Chippenham United
- Full name: Chippenham United Football Club
- Founded: prior to 1900
- Dissolved: 1962
- 1959–60: Western League Division Two, 5/14

= Chippenham United F.C. =

English football club

Chippenham United F.C. was an English football club based in Chippenham, Wiltshire. The team played in the Western Football League for twelve seasons after World War II, but left in 1960. They also participated in the FA Cup for fourteen seasons.

==League history==
Joining the Western League Division Two for the 1948–49 season, United won the division at their first attempt, gaining promotion to Division One.

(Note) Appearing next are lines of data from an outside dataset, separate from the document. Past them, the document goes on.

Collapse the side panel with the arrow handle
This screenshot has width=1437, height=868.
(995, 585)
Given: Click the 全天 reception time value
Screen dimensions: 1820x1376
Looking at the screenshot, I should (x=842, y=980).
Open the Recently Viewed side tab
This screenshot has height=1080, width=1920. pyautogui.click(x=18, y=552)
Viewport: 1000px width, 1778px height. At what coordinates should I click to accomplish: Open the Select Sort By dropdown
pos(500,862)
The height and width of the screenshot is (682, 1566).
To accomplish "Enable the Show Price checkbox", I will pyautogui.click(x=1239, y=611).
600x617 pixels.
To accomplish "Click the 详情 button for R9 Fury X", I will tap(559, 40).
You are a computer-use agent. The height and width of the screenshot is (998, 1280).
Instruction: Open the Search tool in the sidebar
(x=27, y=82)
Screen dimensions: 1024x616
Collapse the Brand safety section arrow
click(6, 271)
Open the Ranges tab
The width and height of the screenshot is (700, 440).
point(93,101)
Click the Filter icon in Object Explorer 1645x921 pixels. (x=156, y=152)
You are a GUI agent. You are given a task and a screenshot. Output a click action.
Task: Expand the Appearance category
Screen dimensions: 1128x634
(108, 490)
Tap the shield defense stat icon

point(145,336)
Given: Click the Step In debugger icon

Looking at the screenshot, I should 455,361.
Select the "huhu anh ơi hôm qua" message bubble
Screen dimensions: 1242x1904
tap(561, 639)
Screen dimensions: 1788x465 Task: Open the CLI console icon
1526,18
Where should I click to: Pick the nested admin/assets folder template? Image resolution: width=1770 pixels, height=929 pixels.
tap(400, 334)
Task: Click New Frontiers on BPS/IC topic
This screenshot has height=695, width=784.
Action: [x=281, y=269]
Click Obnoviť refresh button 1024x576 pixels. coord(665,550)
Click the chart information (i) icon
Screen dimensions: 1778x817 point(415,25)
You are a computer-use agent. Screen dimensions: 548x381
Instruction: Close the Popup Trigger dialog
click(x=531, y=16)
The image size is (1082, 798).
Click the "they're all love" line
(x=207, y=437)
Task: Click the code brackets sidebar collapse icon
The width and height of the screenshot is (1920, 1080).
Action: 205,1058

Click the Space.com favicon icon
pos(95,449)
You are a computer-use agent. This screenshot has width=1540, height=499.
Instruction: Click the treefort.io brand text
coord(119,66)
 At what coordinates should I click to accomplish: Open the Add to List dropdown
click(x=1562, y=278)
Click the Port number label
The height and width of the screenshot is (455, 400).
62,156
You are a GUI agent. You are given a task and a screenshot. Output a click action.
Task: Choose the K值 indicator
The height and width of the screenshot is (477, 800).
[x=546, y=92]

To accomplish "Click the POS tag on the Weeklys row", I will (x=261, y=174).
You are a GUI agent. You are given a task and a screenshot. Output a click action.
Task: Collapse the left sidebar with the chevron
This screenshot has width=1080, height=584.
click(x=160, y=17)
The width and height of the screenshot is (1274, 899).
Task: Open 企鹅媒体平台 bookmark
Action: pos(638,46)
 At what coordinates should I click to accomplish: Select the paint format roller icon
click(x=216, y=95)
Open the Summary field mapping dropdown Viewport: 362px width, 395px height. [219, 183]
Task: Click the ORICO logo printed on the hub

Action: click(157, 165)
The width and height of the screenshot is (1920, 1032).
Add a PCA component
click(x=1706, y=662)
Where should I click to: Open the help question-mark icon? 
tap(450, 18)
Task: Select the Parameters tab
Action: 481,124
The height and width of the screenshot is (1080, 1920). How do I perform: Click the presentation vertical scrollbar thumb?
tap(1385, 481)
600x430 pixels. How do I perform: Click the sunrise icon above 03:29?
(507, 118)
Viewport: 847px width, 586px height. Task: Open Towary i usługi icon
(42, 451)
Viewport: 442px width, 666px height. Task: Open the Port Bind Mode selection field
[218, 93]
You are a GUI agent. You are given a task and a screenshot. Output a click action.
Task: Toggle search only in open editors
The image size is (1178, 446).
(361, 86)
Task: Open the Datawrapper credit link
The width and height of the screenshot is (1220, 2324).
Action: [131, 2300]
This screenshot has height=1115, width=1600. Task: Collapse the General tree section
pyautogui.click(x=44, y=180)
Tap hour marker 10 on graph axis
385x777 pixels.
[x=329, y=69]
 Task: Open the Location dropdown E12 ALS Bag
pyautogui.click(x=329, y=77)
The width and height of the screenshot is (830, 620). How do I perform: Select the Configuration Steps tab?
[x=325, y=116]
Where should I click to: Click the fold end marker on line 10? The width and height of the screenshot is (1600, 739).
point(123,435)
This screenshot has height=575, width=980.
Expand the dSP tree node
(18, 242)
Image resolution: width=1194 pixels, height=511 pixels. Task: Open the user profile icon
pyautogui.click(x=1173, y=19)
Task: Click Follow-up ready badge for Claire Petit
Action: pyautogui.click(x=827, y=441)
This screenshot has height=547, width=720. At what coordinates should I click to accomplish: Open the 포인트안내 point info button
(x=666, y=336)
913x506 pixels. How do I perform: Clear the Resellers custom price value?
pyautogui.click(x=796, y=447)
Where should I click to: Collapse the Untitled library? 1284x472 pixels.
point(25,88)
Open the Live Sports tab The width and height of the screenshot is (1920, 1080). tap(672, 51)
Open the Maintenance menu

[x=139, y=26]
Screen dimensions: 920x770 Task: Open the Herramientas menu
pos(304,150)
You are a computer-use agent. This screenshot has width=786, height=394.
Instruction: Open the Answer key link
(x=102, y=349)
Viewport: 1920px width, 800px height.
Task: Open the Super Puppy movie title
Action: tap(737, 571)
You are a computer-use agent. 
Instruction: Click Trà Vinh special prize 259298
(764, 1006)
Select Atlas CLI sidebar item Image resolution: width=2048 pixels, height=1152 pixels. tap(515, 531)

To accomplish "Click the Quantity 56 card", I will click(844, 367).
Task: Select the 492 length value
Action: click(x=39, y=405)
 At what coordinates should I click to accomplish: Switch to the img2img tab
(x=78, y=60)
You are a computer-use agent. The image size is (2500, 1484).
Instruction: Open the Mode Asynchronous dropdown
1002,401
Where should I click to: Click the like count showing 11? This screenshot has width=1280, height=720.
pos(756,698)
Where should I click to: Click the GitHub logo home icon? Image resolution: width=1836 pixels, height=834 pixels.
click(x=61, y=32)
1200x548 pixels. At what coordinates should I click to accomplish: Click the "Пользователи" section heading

The following season, they finished above their local rivals Chippenham Town for what was to be the only time in the club's history. United's best league finish was in 1950–51, when they finished fourth, with Town in third position. The following seasons were less successful, and they only escaped relegation in 1955–56 due to expansion of Division One. However, the club was relegated in 1957–58 after finishing bottom of the table. The club dropped out of the Western League at the end of the 1959–60 season, and disbanded a couple of years later.

==FA Cup history==
Chippenham United entered the FA Cup throughout the late 1940s and 1950s. During their first Cup run in 1948–49 they defeated Radstock Town before losing 2–1 at home to Trowbridge Town in the preliminary round. The following season they reached the first qualifying round, losing 3–0 at Clandown. Their best efforts in The FA Cup were in 1953–54 when they reached the fourth qualifying round, losing 3–1 at Newport (IOW); and in 1955–56 when they defeated four clubs before losing 6–2 to Salisbury, again in the fourth qualifying round. The club's last attempt in the competition was in 1961–62.